I don’t remember which family members made this detour. I know my mother was there, and most of my siblings and their children. I’m sure we were a noisy group when we pulled up and parked down the hill from the cemetery which contains the mass grave where the victims of the massacre lie. We meant no disrespect, but we were siblings with young children a few hours into a long weekend adventure.

Near the posts that form the entrance gate to the site, we passed an elderly Aboriginal woman. “You shouldn’t be here,” she said in a forceful whisper. “You don’t belong here.” She left before any of us could respond. None of us knew what to say, anyway. We were more discreet as we spent a few minutes looking at the area. It was not bad. Subdued may be one of the best ways to approach the Wounded Knee grave site.

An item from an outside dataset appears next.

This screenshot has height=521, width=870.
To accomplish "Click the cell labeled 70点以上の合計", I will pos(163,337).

I hope we’ve been respectful. It’s not always easy with young people on vacation, but I think we tried to be.

As we were leaving, I worked on a mix of feelings. I’ve been to the Wounded Knee area several times for reporting in the 1970s. The news wasn’t always pleasant, but I loved the area. Its mix of harsh, open grasslands and lush, shady valleys and stream beds took my breath away no matter how many times I walked the landscape.

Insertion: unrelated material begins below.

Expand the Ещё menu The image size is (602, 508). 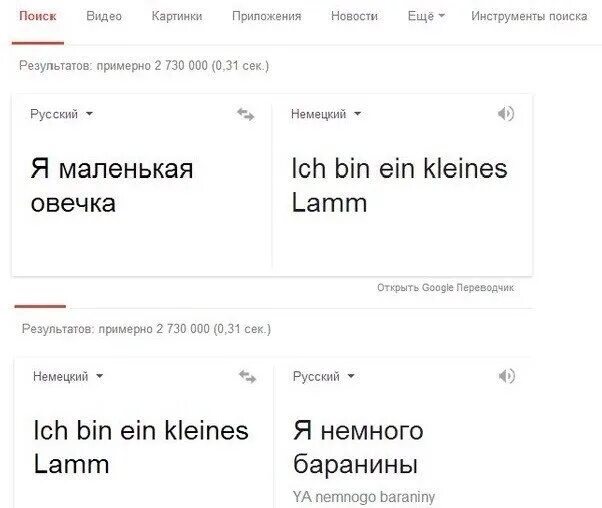click(x=426, y=16)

And no matter how many times I traveled this way or how rushed I was in my reporting, I had found the mass grave site to be a particularly moving spiritual place. Reading what I could find about the history of the massacre and the events leading up to it may have contributed to this sentiment. Just like contacts with local residents. In formal interviews and informal conversations, I heard stories they had heard from ancestors who had heard them from people who lived in Wounded Knee times.

I had been excited on that summer day in the 1990s to see how my family members would react to the place. I’m sure I wanted them to experience what I did when I left off. The tomb on its low hill at Wounded Knee is one of the essential places I have visited in my life. I am not native. I cannot know the depth and range of feelings and emotions they experience there. But I can say it’s a powerful place. He deserves to be treated as such.

I remembered this family visit recently when I saw on the news that Governor Noem was interested in developing a “real memorial” at Wounded Knee. She said such a memorial could attract people from all over the world to “learn about the terrible things that happened there.”

She said she was interested in working with the Oglala Sioux Tribe on the idea. This is certainly the right way to go, if the tribe is interested.

At other times, there have been other proposals to create a memorial. I fear that any significant development of the site will destroy the presence that exists as it is. People should see the place, that’s for sure. There is a lot to live.

But I imagine swarms of tourists, selfies all around, people shouting and laughing. It’s a cemetery, a burial place, not something to check off a travel list. Maybe it shouldn’t be easy to reach. It doesn’t need new freeways and convenient paved parking lots. It might be one of those rare places that should take some effort, so people who get there are really keen to learn from the past.

If it were up to me, anyone who really wanted to check out the place would park down the hill, leave their phone and camera in their car, and drive around without speaking. They watched, and they listened. They would think, and they would feel. Maybe they would learn.